There’s certainly some competition in that regard without even getting to “The Play That Shall Not Be Named” from that one postseason game played in Arizona.
There was the time in Carroll’s third game as Seahawks coach when he tried to score a touchdown on a third-down quarterback sneak in the final 15 seconds of the first half only to have the clock run out before a field goal could be attempted. There was an almost identical situation against Cincinnati a year later when he ran the ball on fourth-and-2, picking up the first down only to have the clock run out in the first half before Seattle could attempt a field goal.

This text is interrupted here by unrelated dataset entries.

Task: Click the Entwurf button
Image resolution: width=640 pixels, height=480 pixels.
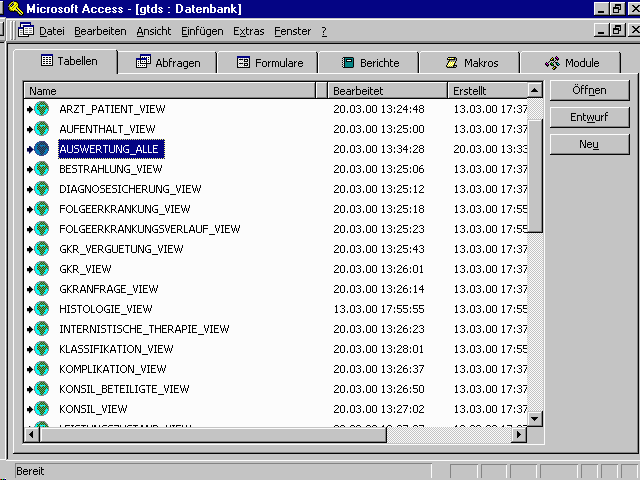Action: [589, 118]
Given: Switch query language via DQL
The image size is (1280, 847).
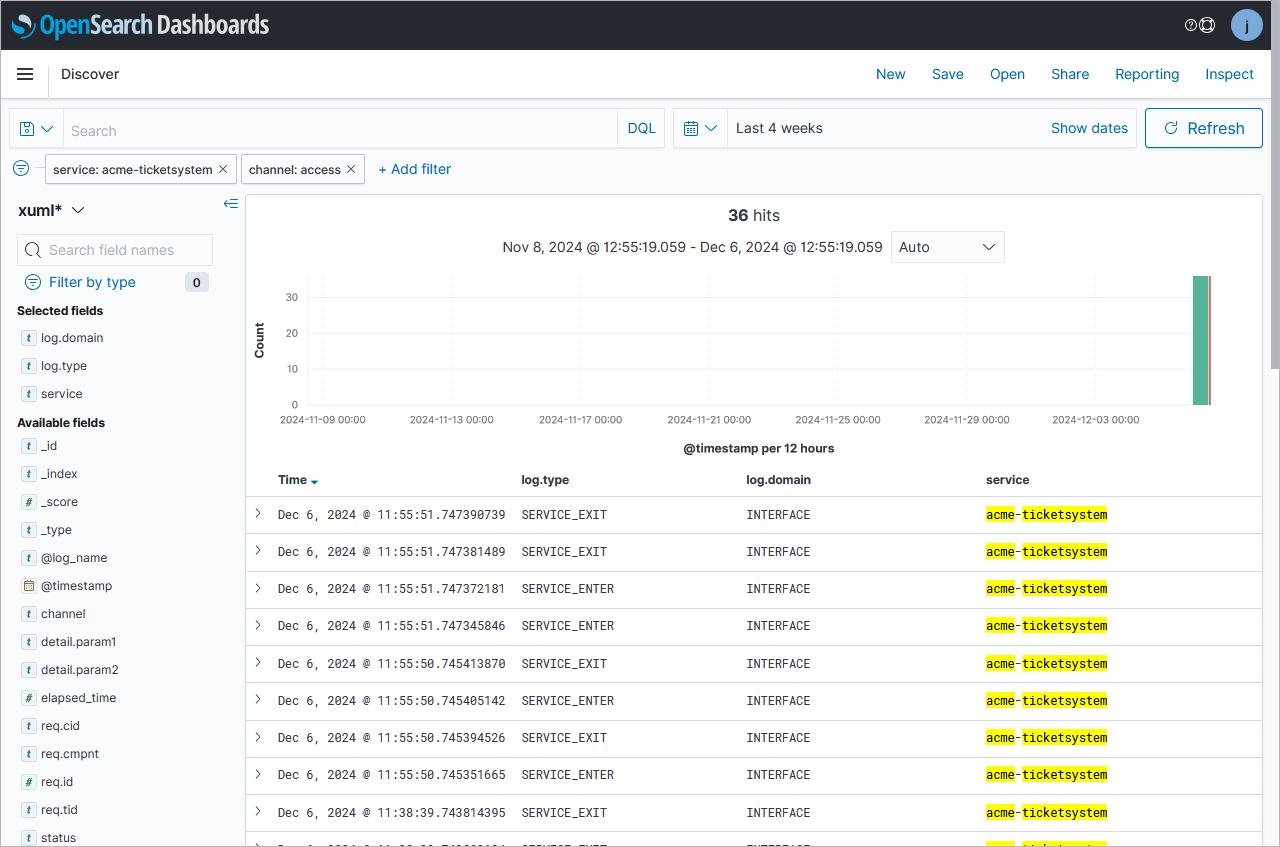Looking at the screenshot, I should (641, 128).
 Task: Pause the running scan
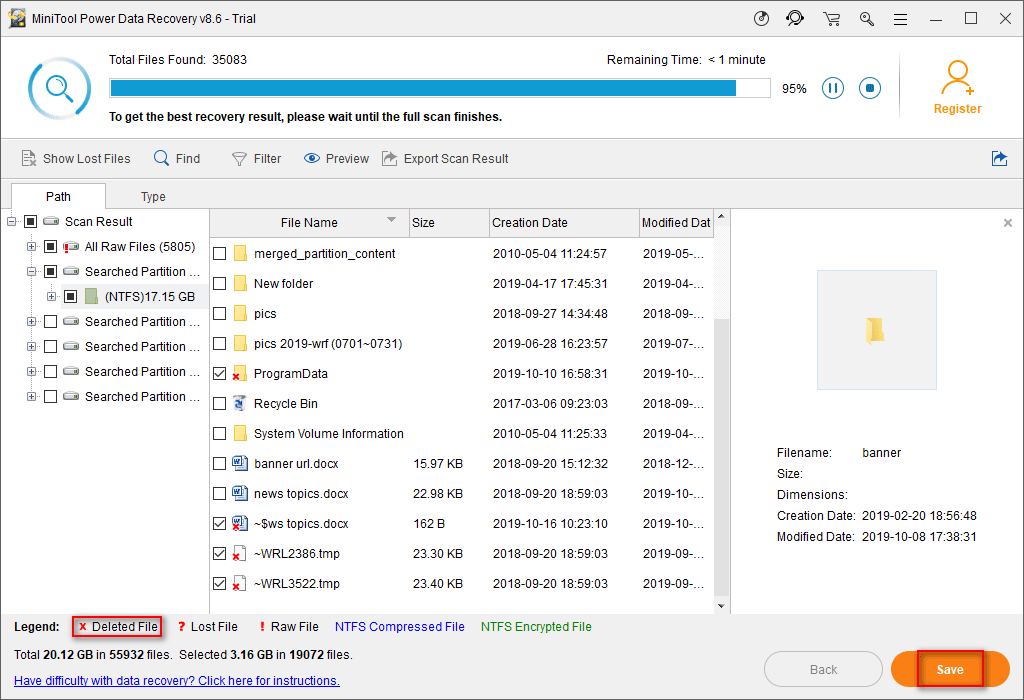833,88
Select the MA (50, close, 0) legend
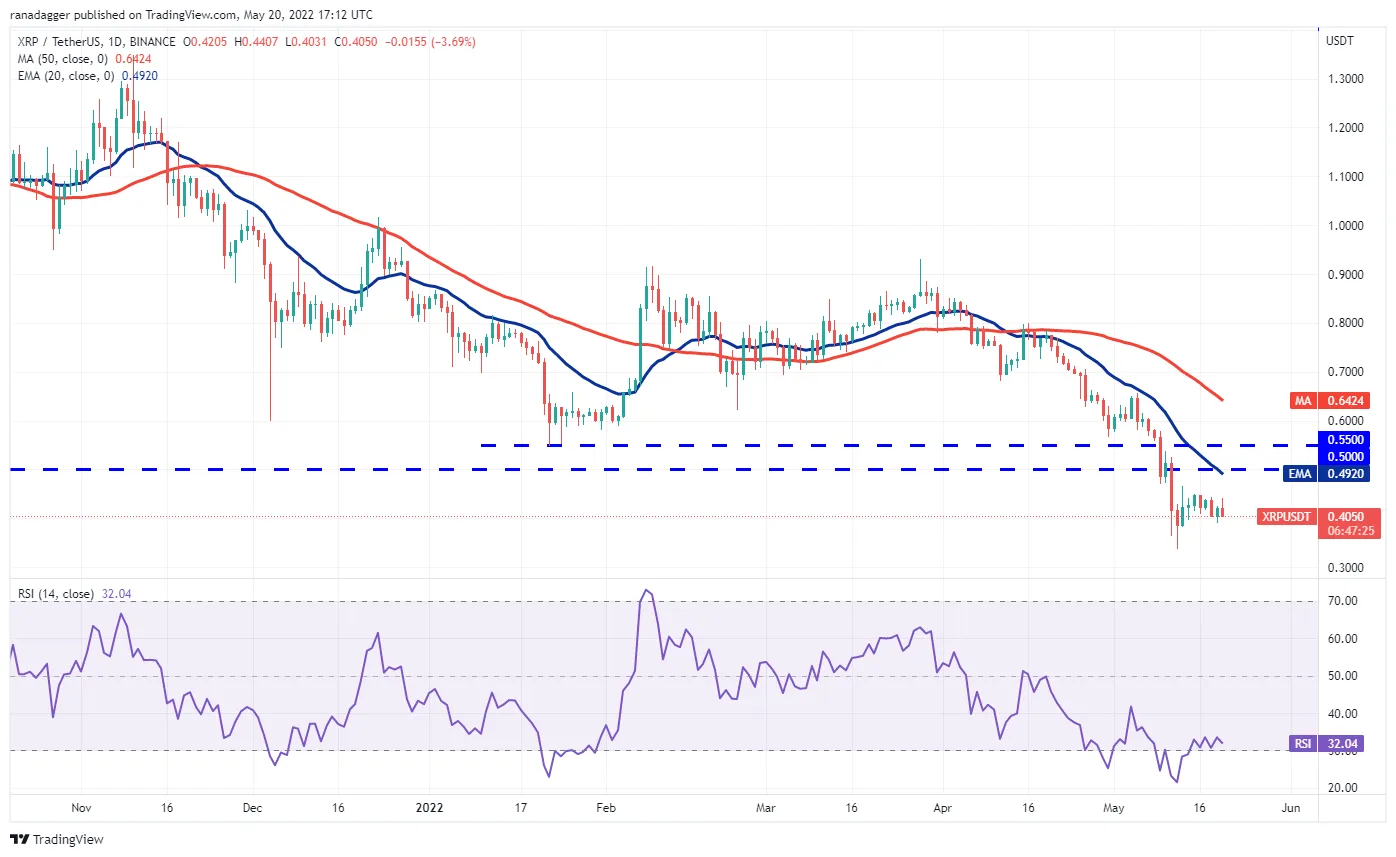The height and width of the screenshot is (857, 1396). click(x=63, y=59)
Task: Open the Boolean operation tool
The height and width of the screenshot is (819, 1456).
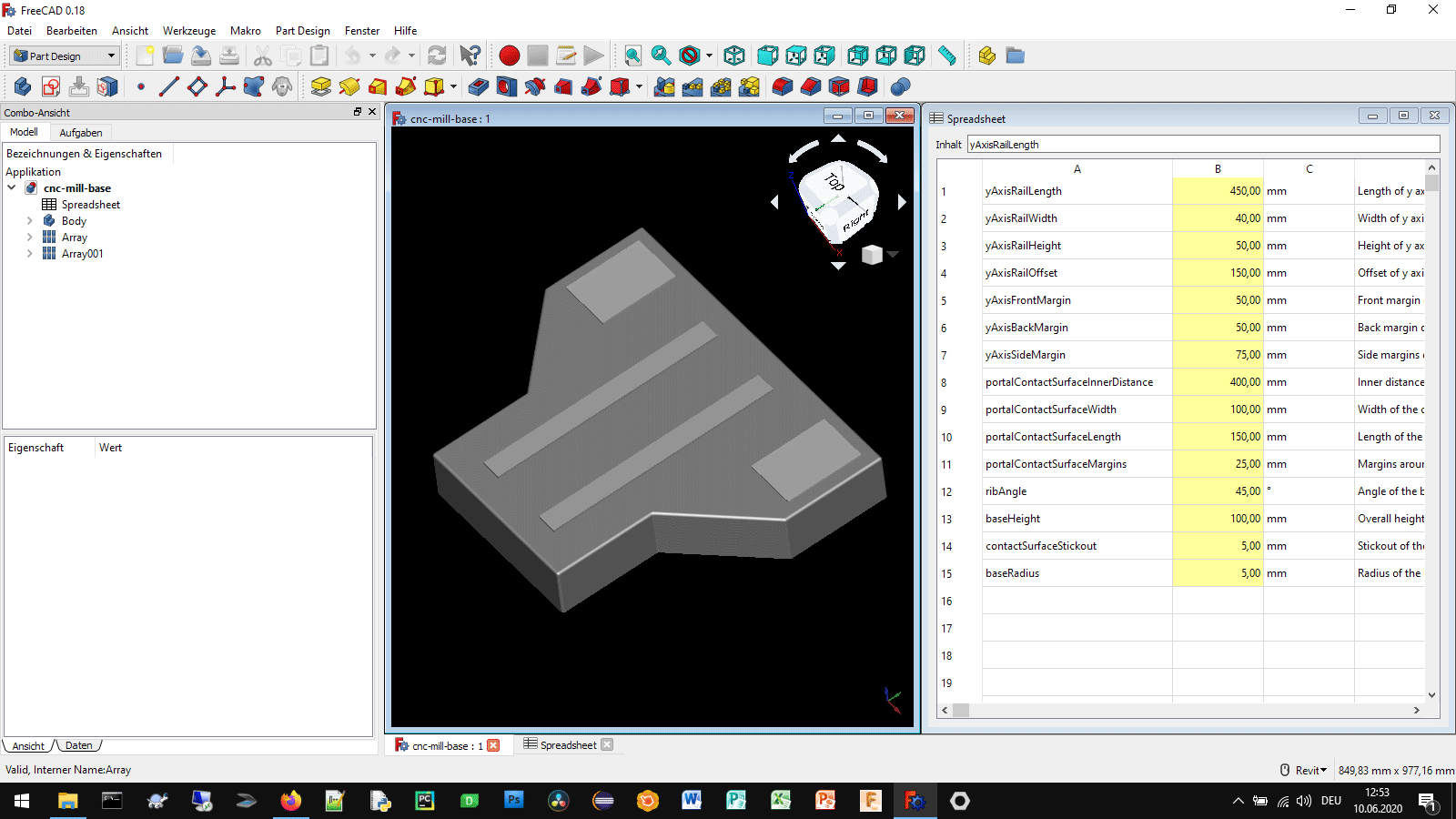Action: (900, 86)
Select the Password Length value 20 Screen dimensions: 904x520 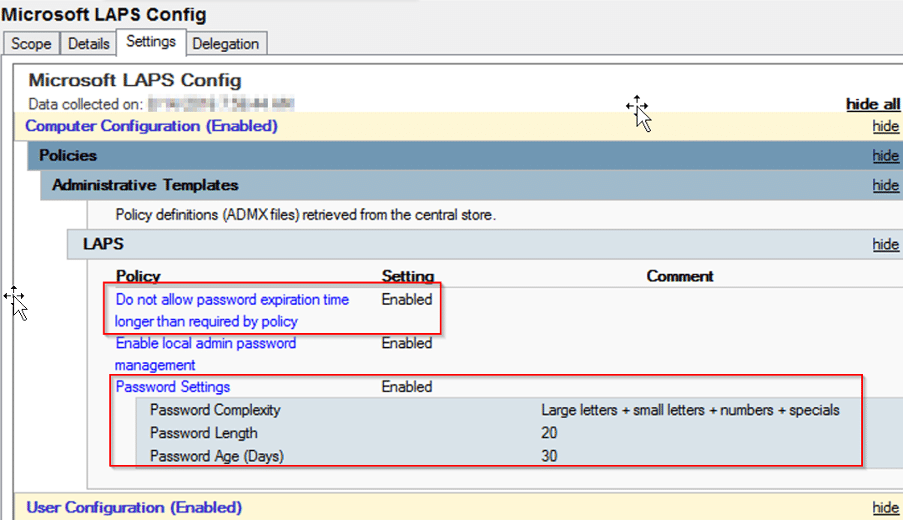click(x=549, y=433)
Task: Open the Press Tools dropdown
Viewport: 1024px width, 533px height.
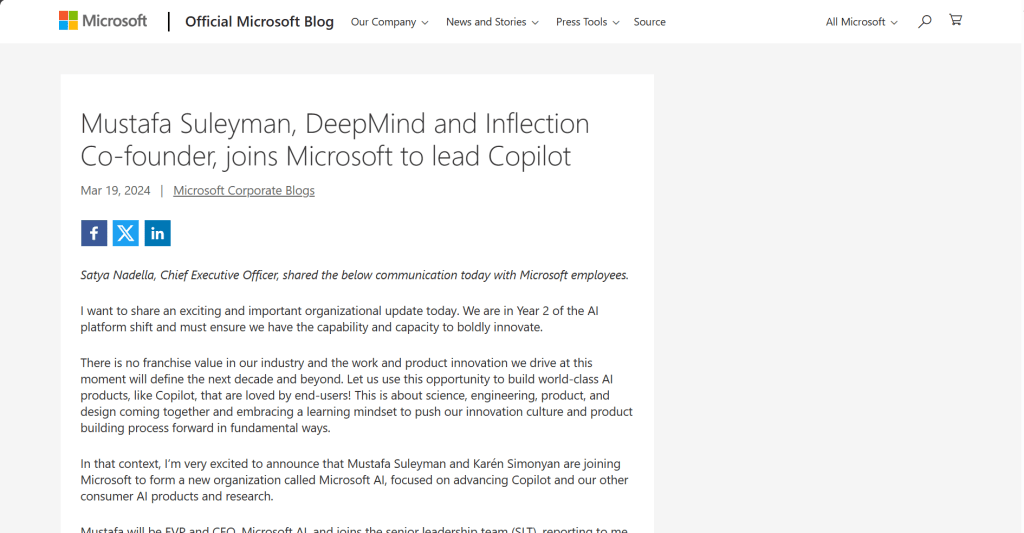Action: 587,22
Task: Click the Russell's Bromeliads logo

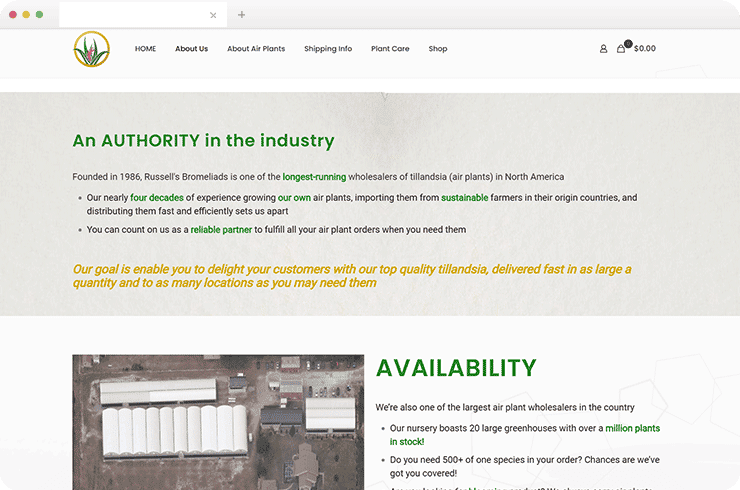Action: coord(91,49)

Carroll joked about being “hormonal” after that game against the Bengals, but that’s part of the package with Pete. He’s impulsive. He’s a risk taker. A coach lauded as something that equates roughly to “Big (Guts) Pete.”
But getting down to whether it was a good decision requires looking at more than the outcome of the play, which was absolutely terrible as defensive tackle Grady Jarrett was in the Seahawks’ backfield, performing some sort of judo hip-toss on Willson for a loss of 4.
“He wasn’t supposed to be there,” Carroll said.
OK. But what was supposed to happen?
“It was a chance to make a big play,” Carroll said. “We had a chance to make a touchdown. Or get out of bounds.”
Yeah, that part doesn’t seem real likely. Willson was going to get out of bounds if he couldn’t get to the end zone?
Now, the Seahawks did have a timeout left, so had he picked up the first down and then was tackled, Seattle could have stopped the clock presumably to set up another field-goal try.
The thing was that Seattle was already set up for three points that turned out to be pretty darn important in a 34-31 defeat.